Hellebores bloom for such a long period that they can pair with a variety of flowering partners through their yearly show. To complement the first blooms of Christmas rose (Helleborus niger) and bearsfoot hellebore (H. foetidus), pair them with early risers such as snowdrops (Galanthus), winter aconite (Eranthis hyemalis), and Crocus tommasinianus. By the time the earliest hybrid Lenten roses (H. x. hybridus) open, snowdrops are usually still in bloom, joined by reticulated iris (Iris reticulata), glory-of-the-snow (Chionodoxa) and hybrid crocuses.

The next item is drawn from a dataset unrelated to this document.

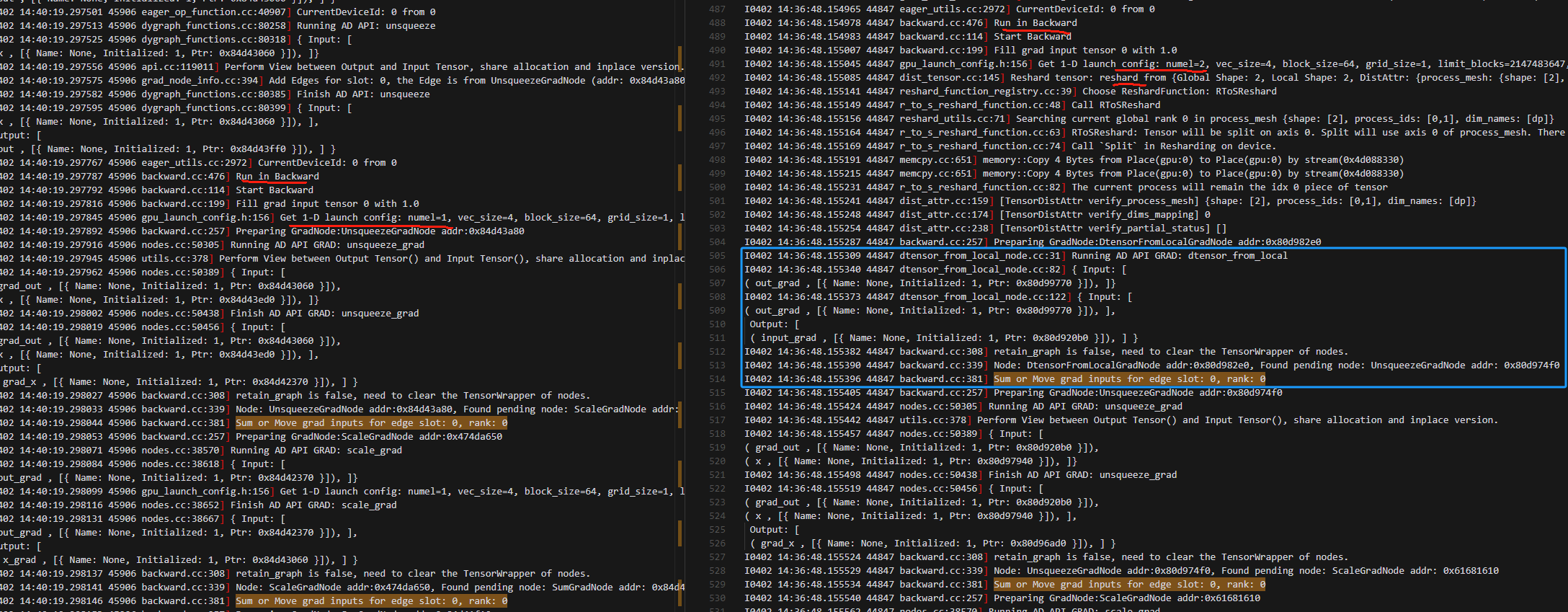Click underlined 'Run in Backward' in left log

pos(277,177)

Bearsfoot hellebore (Helleborus foetidus) with glory-of-the-snow (Chionodoxa luciliae) and Allegheny pachysandra (Pachysandra procumbens)

 

As the season progresses, so do the possible flowering partners for hellebores. Take advantage of other spring bulbs, such as squills (Scilla and Puschkinia), grape hyacinths (Muscari), checkered lily (Fritillaria meleagris), and early daffodils like ‘February Gold’ and ‘Tete-a-Tete’.

Hybrid hellebore (Helleborus x hybridus) with checkered lily (Fritillaria meleagris)

 

By mid-spring, options increase for flowering perennial companions that complement hellebores of all sorts. Consider primrose species and hybrids, for example, and epimediums too, for a wide range of colors. Brunnera (Brunnera macrophylla), forget-me-nots (Myosotis), lungworts (Pulmonaria), and early phlox (like Phlox divaricata and P. stolonifera) are beautiful for blues and whites; many of these offer pink options as well.

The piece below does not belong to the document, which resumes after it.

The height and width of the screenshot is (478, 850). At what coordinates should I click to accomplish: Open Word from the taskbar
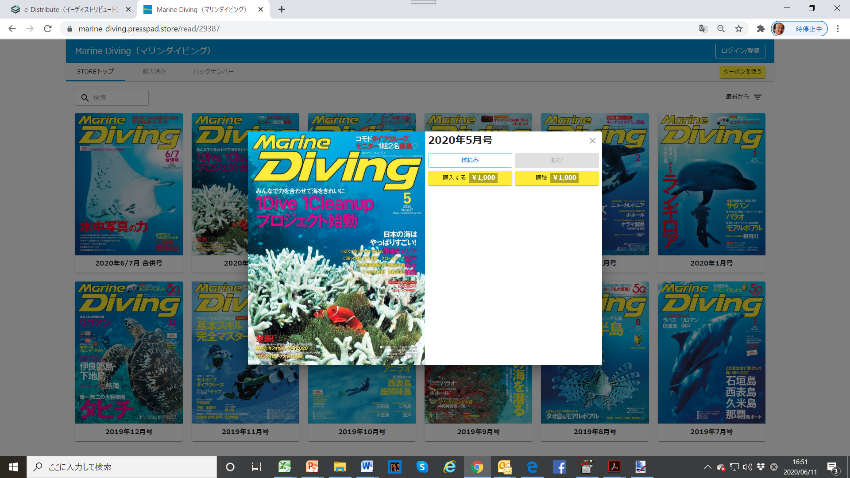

Hybrid hellebore (Helleborus x hybridus) with red epimedium (Epimedium x rubrum)

 

Don’t forget about pansies and violas, either. They come in a rainbow of hues—and black and white and bicolors, too—so you can experiment with interesting new combinations each spring.


We’ll have lots of these and other beautiful bloomers at our 15th Annual Hellebore Festival, so plan on joining us next weekend and stock up on some much-needed spring color.

Also happening on Saturday only will be Springfair. Located in the barn and featuring local vendors offering seasonal gifts and food treats.

Cap off your visit with a walk through our gardens, particularly the Metasequoia Allee , to get even more ideas for charming hellebore companions.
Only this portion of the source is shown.